Eric W. Biederman wrote:
Nick Piggin <[email protected]> writes:
Eric W. Biederman wrote:
The problem: When we are trying to free buffers try_to_free_buffers
will look at ramdisk pages with clean buffer heads and remove the
dirty bit from the page. Resulting in ramdisk pages with data that
get removed from the page cache. Ouch!
Buffer heads appear on ramdisk pages when a filesystem calls getblk,
which through a series of function calls eventually calls
init_page_buffers.
So to fix the mismatch between buffer head state and page state this
patch modifies init_page_buffers to transfer the dirty bit from the
page to the buffer heads like we currently do for the uptodate bit.
Ouch indeed!
But can we ever have a dirty page at init_page_buffers-time?

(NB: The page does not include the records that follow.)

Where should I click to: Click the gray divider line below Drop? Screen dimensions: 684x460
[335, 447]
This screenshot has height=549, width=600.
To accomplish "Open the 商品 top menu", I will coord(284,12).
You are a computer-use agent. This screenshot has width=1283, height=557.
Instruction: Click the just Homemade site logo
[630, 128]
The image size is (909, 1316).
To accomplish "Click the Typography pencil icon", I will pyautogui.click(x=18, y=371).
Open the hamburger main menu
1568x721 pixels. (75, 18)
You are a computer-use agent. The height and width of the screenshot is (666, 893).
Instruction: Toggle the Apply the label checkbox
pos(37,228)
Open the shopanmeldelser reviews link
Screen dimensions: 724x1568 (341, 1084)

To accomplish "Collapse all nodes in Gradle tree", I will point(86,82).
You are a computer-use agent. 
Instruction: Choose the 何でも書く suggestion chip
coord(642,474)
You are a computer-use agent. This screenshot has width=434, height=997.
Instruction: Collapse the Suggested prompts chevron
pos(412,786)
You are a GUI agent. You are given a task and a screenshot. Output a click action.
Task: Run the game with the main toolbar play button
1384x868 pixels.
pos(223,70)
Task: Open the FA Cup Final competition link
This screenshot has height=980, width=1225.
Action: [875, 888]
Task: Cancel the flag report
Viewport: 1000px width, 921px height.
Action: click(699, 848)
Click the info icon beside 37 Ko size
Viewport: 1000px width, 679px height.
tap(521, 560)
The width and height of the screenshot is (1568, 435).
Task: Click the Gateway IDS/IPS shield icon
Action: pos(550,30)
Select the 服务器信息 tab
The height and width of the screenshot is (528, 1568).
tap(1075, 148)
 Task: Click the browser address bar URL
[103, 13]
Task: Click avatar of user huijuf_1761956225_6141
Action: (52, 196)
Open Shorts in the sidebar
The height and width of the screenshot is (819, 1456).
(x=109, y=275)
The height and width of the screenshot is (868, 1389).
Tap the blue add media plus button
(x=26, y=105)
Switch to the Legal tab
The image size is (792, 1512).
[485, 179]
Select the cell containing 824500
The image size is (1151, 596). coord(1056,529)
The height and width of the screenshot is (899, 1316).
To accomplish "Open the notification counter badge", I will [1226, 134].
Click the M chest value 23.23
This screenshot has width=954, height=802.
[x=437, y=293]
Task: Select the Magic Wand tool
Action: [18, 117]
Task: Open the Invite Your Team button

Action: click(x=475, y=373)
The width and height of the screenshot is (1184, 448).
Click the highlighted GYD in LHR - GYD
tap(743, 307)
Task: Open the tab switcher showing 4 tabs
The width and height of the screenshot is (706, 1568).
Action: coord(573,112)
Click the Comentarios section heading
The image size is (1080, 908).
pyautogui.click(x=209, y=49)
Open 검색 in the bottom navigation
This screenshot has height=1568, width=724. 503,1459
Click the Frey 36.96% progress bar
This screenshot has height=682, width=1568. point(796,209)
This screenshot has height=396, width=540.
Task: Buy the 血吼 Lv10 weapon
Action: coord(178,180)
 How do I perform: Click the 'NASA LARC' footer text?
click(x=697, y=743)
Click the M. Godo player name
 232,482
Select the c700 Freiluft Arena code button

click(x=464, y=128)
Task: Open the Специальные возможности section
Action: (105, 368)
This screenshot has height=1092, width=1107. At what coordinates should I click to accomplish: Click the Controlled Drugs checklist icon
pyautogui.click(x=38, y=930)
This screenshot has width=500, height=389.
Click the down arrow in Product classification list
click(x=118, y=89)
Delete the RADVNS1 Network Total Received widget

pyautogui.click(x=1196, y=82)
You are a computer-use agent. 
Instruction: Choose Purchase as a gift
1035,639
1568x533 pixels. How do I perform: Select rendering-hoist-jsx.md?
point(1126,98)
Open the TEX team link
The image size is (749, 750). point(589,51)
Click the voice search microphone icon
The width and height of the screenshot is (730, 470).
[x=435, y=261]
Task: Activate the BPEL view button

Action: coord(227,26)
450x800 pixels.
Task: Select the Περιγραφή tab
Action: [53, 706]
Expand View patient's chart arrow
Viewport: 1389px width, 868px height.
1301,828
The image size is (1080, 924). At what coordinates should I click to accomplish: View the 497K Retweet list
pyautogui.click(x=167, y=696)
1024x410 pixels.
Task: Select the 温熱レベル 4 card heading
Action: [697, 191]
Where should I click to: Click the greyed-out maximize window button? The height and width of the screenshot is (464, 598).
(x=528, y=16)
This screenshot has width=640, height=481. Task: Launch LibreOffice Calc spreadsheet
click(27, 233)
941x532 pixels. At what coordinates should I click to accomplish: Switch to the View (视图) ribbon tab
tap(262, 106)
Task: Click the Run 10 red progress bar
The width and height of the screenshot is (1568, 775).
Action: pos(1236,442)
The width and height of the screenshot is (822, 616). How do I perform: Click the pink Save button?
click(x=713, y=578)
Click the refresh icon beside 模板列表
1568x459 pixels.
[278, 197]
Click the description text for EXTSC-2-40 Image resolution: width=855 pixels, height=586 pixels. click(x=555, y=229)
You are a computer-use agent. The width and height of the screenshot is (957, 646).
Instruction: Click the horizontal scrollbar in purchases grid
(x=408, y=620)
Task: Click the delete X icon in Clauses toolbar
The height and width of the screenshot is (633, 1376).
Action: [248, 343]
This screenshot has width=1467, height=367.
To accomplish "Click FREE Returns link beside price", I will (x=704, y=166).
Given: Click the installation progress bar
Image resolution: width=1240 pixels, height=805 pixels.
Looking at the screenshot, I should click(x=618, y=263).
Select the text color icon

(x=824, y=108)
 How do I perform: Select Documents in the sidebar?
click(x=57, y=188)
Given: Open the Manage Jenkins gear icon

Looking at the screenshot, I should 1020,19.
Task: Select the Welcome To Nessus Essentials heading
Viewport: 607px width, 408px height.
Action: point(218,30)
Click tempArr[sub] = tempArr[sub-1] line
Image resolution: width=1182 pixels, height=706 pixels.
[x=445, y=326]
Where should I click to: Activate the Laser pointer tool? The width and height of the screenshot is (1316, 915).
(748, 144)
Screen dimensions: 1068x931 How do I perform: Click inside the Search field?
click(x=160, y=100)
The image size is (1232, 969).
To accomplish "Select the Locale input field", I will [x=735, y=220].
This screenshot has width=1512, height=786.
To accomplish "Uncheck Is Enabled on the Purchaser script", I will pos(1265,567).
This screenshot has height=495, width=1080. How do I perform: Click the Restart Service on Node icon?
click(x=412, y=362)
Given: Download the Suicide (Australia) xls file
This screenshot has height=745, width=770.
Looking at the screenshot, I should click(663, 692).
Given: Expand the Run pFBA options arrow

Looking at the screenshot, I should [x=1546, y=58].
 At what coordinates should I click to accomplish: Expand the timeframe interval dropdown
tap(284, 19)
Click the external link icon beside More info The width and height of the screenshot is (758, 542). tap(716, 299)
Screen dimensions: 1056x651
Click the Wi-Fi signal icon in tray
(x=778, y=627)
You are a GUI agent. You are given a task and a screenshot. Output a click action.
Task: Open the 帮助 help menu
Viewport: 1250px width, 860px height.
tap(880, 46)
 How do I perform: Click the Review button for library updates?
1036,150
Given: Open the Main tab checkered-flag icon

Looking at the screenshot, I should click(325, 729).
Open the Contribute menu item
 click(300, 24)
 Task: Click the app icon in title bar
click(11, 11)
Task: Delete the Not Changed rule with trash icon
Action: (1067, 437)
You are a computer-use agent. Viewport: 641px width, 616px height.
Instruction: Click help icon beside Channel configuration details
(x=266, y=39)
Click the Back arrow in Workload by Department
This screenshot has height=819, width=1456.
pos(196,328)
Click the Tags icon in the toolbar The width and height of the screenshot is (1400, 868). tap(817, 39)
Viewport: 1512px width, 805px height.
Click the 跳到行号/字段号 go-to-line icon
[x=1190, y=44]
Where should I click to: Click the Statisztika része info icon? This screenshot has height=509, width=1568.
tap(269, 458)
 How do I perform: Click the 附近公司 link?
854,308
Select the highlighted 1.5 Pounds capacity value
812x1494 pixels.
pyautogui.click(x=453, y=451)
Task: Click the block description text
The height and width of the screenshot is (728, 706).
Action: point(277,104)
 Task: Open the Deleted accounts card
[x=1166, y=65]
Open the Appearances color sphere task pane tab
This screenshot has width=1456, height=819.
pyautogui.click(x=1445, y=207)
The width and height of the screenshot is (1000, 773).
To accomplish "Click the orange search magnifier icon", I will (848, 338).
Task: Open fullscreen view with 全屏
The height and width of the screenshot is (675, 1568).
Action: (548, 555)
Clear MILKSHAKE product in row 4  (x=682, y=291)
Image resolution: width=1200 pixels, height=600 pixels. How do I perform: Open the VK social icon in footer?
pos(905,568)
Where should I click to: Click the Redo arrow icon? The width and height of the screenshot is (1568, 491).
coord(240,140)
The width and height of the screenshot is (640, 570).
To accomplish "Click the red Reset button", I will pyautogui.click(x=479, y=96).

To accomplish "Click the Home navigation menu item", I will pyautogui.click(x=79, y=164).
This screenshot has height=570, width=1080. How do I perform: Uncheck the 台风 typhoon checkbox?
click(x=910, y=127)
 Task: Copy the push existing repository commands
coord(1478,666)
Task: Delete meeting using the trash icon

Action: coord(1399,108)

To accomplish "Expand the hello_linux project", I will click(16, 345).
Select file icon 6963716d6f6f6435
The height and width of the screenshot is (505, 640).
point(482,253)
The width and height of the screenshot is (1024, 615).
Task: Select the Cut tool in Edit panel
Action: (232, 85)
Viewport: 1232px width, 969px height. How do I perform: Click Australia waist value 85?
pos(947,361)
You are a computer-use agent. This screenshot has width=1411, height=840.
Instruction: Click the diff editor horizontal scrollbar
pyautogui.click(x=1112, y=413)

Definitely, and it was a royal pain to trace the bug that this
caused. An initial ramdisk having pieces disappear after mkfs
is called can look like the entire machine is dying.
When we initialize the ramdisk by writing to /dev/ram0 usually in
init/do_mounts_rd.c we don't allocate buffer heads but we do set
the dirty bit, and the page is in the page cache. So when we
later call getblk it reuses the same page and then calls
init_page_buffers.
Hmm, so this would be a problem for block_dev.c as well, then?
Because it would be possible to have a dirty block dev page
have its buffers reclaimed and then reinitialised via
init_page_buffers, AFAIKS.
I would have thought we can fix this simply by removing the
broken ramdisk_set_page_dirty (as far as the comment goes, we
set CAP_NO_ACCT_DIRTY anyway, so the normal set_page_dirty
should handle everything properly, no?).
No. I don't know where accounting comes into play. I didn't
trace that path. But if we have a non-dirty ramdisk page with
buffers (basically a hole in the middle or at the end of the ramdisk).
We need to set the buffer dirty bits when we write to it.
Accounting is done in set_page_dirty.
So I don't see how it would make sense to reuse the generic
set_page_dirty, and handling all of the logic in set_page_dirty
to dirty the buffer heads seemed to have made the most sense.
That's what the generic set_page_dirty does. What I want to know
is why *doesn't* it make sense to reuse the generic set_page_dirty?
Unless there is a good reason, then reusing is better than writing
your own.
--
SUSE Labs, Novell Inc.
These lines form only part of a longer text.